Bina Dube, vice-president of the Zimbabwe National Student's Union, believes the stresses of life in an oppressive society and a general sense of hopelessness fuel the drinking culture among the poor, while the rich "simply don't care about anyone else".

"It's selfishness, believe you me. We have people who are capitalizing on government policies to get rich and don't care what happens to the rest of us."

Andrew Marshall, an activist who is my contact man with the unions, attributes the hedonism to a life of uncertainty in an imploded economy -- to living in a society where the real money is made in the dark, where you break the law to live.

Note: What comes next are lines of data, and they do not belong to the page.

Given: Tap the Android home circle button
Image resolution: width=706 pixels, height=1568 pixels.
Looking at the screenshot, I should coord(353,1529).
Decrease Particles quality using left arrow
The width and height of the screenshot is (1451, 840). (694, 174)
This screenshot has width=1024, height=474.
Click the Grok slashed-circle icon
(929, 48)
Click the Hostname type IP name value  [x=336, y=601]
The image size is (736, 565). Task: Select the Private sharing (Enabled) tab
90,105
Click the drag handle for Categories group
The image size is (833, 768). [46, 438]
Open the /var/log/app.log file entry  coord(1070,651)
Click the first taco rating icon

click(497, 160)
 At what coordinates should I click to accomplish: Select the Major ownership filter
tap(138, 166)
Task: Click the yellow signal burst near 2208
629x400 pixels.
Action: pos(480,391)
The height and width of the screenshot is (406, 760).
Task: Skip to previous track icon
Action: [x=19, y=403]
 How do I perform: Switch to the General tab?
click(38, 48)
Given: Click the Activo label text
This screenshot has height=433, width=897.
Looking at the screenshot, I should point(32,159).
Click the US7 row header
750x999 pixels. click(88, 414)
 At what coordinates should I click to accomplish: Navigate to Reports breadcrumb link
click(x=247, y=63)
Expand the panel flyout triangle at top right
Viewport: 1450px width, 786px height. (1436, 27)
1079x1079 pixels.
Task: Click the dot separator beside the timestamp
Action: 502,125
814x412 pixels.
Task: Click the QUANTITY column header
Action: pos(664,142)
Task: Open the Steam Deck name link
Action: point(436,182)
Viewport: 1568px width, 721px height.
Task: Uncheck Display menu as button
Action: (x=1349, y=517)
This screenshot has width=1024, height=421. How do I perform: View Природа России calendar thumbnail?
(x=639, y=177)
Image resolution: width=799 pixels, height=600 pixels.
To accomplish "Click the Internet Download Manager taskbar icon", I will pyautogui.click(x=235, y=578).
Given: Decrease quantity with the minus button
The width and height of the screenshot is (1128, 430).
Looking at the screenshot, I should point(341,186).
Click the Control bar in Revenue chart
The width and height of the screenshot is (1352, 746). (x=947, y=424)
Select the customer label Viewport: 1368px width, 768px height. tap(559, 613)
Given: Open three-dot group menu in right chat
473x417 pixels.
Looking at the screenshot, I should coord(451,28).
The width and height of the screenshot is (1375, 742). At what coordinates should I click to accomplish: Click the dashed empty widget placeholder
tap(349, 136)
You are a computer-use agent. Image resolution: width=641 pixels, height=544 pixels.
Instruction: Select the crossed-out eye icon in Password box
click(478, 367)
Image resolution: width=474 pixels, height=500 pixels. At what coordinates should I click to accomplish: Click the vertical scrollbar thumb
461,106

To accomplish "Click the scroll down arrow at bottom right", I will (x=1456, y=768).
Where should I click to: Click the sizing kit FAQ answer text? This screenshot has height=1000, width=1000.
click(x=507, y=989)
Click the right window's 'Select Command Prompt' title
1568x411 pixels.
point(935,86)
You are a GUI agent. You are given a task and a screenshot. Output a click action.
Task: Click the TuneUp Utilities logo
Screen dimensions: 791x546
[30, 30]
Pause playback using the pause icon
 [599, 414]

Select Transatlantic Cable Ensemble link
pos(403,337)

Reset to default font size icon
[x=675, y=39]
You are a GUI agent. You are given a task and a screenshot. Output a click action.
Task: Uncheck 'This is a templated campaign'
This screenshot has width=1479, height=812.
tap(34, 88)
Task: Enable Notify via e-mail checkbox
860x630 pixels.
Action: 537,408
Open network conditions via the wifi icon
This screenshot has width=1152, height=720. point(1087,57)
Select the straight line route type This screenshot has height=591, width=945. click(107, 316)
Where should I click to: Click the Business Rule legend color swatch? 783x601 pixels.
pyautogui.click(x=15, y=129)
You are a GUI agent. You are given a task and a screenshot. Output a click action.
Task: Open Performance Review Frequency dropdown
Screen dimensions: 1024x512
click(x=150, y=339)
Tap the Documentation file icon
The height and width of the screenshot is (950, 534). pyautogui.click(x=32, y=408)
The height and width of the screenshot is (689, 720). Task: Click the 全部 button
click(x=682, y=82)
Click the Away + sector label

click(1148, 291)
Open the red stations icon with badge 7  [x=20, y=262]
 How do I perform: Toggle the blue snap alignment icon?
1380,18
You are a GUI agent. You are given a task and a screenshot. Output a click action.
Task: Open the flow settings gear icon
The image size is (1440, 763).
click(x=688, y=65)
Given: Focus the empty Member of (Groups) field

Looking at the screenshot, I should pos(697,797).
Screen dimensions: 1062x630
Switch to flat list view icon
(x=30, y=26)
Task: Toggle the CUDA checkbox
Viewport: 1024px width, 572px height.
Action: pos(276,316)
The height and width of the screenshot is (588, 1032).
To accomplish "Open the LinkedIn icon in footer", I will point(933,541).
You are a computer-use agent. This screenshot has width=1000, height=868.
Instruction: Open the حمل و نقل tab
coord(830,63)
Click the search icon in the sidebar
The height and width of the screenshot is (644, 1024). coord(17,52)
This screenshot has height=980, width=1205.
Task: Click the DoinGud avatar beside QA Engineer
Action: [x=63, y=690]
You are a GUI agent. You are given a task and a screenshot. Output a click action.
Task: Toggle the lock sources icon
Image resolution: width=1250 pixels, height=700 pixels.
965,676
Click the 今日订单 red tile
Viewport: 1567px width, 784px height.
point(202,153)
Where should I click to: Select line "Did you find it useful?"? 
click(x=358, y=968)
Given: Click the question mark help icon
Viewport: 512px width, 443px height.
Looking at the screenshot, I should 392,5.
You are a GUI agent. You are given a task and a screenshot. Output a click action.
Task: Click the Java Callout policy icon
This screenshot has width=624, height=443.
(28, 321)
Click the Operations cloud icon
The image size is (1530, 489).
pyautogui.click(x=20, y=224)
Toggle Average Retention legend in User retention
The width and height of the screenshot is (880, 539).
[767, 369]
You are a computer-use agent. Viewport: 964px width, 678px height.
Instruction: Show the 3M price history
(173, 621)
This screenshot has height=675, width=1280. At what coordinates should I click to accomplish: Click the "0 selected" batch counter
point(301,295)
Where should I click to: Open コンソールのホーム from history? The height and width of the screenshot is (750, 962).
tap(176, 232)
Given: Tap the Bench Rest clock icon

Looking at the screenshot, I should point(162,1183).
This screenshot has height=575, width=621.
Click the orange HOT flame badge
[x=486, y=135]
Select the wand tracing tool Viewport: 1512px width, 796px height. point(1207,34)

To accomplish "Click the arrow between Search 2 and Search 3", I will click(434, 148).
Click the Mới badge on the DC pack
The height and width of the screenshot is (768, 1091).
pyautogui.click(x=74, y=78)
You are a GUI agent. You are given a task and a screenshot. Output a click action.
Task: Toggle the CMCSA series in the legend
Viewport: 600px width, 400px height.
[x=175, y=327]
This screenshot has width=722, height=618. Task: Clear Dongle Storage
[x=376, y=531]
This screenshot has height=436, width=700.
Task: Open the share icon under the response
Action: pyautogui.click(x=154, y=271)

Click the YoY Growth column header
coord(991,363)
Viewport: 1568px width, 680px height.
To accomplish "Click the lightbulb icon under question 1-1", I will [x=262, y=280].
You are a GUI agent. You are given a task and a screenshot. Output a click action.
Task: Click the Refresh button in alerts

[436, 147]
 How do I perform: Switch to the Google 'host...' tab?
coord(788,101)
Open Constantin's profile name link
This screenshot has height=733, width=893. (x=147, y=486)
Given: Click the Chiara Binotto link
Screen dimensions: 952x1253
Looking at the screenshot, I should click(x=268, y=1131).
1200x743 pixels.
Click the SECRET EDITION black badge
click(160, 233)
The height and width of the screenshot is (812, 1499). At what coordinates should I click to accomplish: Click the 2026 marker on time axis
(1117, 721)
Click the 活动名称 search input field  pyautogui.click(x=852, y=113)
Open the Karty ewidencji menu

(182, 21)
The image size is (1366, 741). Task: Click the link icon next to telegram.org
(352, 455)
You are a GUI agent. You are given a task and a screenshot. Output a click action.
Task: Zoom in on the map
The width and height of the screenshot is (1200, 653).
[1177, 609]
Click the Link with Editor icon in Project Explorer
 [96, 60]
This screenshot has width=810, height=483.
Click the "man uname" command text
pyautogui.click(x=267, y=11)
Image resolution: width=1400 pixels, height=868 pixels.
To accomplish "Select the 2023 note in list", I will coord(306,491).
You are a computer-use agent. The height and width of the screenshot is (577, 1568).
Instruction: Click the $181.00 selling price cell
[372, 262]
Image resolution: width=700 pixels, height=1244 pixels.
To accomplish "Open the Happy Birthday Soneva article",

He equates the Harare upper and middle classes with the "me generation" of Congress-run India, children of varying levels of privilege so insulated from the economic and social deprivation of others that they simply cease to care.

"We have a whole class and generation of people whose families have benefited from the political system, who are still comfortable despite the collapse of the economy, who are making astronomical profits on the black market. There are no norms and standards. We have more Hummers in the streets than any other African city, when people have to queue for days for petrol. That is what you are seeing."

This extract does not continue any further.